Perhaps most radically, the institute wants to put into practice something that has “floated for years” in theory, Crespo says: using collective bargaining strategies to protest the plea-deal system. Roughly 95 percent of people who are imprisoned pled guilty in the face of massive maximum sentences threatened by the prosecution. The system depends on guilty pleas to function. However, as formerly incarcerated organizer Susan Burton theorized in conversation with civil-rights lawyer Michelle Alexander (author of The New Jim Crow: Mass Incarceration in the Age of Colorblindness), if everyone accused of a crime demanded their constitutional right to a fair trial, the criminal-justice system would seize up, forcing a re-examination. “One of the big goals of the institute is really giving that idea the intense strategic thought and attention that I really think it deserves,” Crespo says.

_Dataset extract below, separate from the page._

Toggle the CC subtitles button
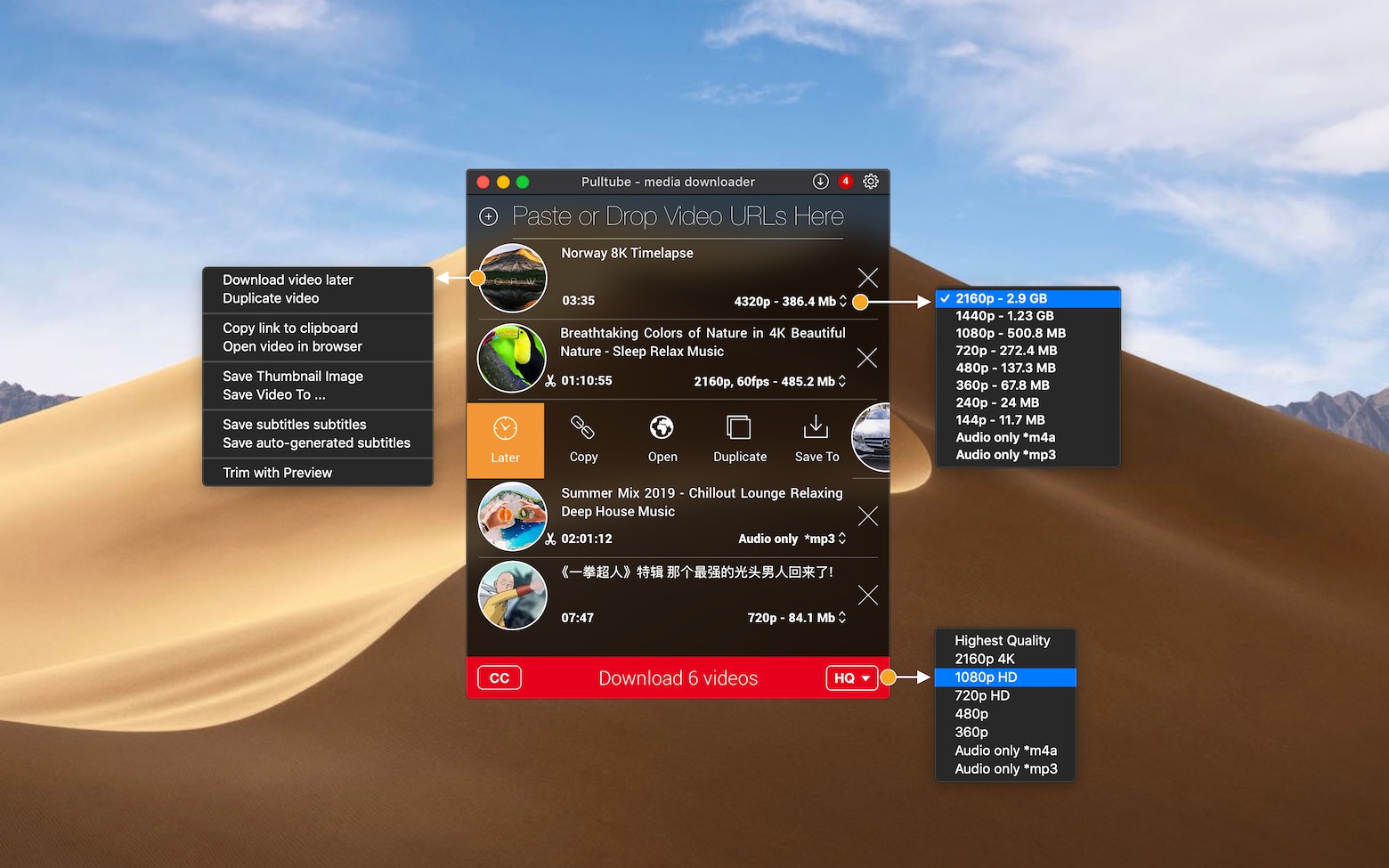Viewport: 1389px width, 868px height. tap(499, 677)
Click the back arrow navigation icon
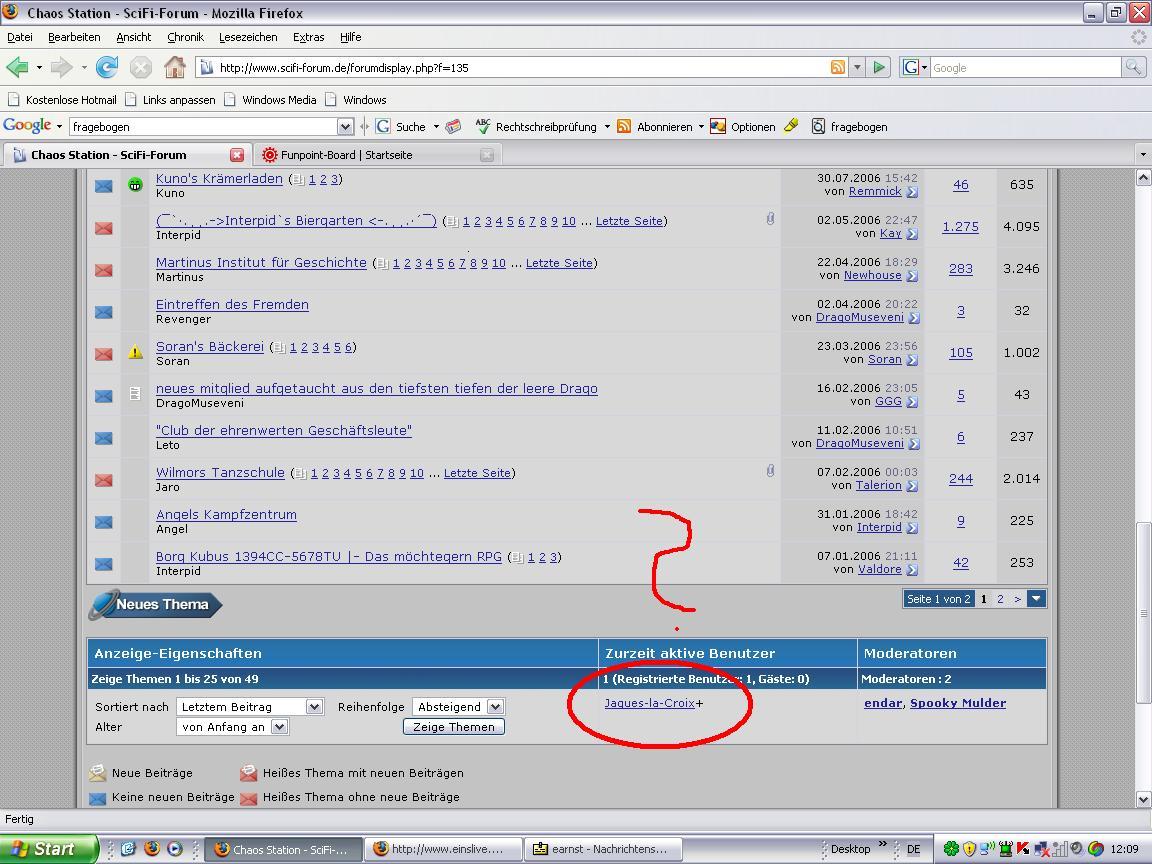The image size is (1152, 864). [17, 67]

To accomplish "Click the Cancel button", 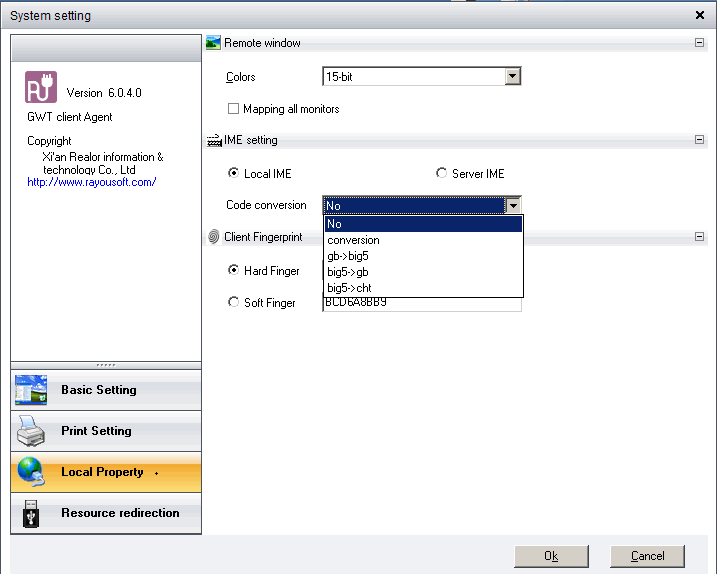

Its diverse set of practitioners, law students, and researchers will think through and plan how collective action against plea bargains could “fit into a strategic campaign to radically decarcerate” jurisdictions.

Beyond its organizing practices, the institute conducts research relating to mass incarceration, and supports a study of the aging U.S. prison population led by its research fellow, New York City jail system physician Rachel Bedard. To encourage innovation in the field, the IEMI publishes the magazine, Inquest, intended to be a “decarceral brainstorm” among people touched by the system in diverse ways, Crespo says. The articles range from an essay by a judge grappling with her guilt over sending so many people to prison, to Renaldo Hudson’s first-hand account of his 37 years (13 of them on death row) spent in the Danville Correctional Center in Illinois before he was granted clemency during the COVID-19 pandemic.

In all its organizing, research, and innovation work, IEMI brings together a diverse group of people “with different touchpoints” to mass incarceration in order to “break down the silos that define the penal system,” Crespo says. White adds that putting the “justice-impacted brilliance” of previously incarcerated people and community organizers “in thought partnership with the academic excellence of people like Marshall Ganz or Premal [Dharia] or Andrew [Crespo],” will “begin to narrow the bridge between these two worlds.”

White believes the institute will produce real change, because the mission is personal, in one way or another, for all its team members. For her, it comes back to her friend Bianca, still in prison: “I’m doing this work so that when I tell her that she still has hope and a future to look forward to, it’s not just my fluffy words, but it can one day be a reality.”